One thing about the hostel (Templo del Sol) I stayed at was that the lady who primarily ran it was sooo nice to me. I had a couple strange requests like an empty coffee container for my mate whose bag isn´t handling travelling well, and most importantly, she sowed my day pack (#3) whose seems were coming out. I asked if I could give her some money for it but she refused. I got her good though by leaving a nice tip at breakfast; HAHA! Anyway, she called me joven, which I really enjoy for some reason, and was just pleasant. I didn´t, but I wanted to give her a hug when I left.
The last thing I have to mention was that as I was heading down to jump in the lake after my hike, a little girl (2 years old maybe) called me over, "senior". I figured that she was going to try to sell me air, but instead she held out her hand palm down with an inquisitive look. I felt I was supposed to reciprocate, so I head out my hand too. She put her hand in mine and pushed up so that our fingers pointed up and palms flat. She looked at it and me and moved our hands around a bit. I have no idea what she was thinking, but it was a really neat moment. It was broken by her cute little puppy (who I played with after my freezing cold swim).

The next day I got back to Copacabana and brain farted my bus time.

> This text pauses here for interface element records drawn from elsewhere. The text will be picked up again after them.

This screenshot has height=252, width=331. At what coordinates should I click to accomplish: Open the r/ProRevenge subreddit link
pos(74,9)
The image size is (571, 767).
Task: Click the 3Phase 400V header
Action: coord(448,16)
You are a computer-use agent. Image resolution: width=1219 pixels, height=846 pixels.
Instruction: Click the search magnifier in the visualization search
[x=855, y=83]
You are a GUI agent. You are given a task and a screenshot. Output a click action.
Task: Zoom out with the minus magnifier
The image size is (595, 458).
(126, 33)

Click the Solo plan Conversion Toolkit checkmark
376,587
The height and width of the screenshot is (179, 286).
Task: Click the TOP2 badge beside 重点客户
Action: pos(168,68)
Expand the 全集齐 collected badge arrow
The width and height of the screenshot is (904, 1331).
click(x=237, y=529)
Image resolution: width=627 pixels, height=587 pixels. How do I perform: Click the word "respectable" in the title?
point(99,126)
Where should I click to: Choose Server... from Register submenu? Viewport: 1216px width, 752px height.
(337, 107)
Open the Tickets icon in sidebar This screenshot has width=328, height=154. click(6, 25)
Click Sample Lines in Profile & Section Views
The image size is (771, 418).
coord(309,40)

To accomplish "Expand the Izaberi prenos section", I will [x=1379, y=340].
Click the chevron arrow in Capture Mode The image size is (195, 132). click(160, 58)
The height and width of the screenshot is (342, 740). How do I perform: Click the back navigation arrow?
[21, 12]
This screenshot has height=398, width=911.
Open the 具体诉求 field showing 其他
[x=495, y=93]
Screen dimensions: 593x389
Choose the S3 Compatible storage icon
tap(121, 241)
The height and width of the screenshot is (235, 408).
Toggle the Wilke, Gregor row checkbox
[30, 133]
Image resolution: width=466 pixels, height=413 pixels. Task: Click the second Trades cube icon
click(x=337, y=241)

I don´t know why I thought that I was supposed to show up at 1:30PM for my bus that left at that time. I was even told to show up a bit earlier. So I missed it. But that turned out to be a good thing because there had been farmers strikes where they blockaded the road and bus passengers had to walk about an hour. I was able to get my ticket changed for free to the 6PM bus and the farmers stopped their week long strike about 10 min before we got to where they had the road blocked. Now, I´m in Puno, which has been nice, but I am leaving for Machu Pichu tonight.

1 comment:

  1. Jeez, sounds like a great time! Thats a neat moment you had with the little girl. I had a moment like that with a little girl in africa too. I'm so glad your enjoying everything!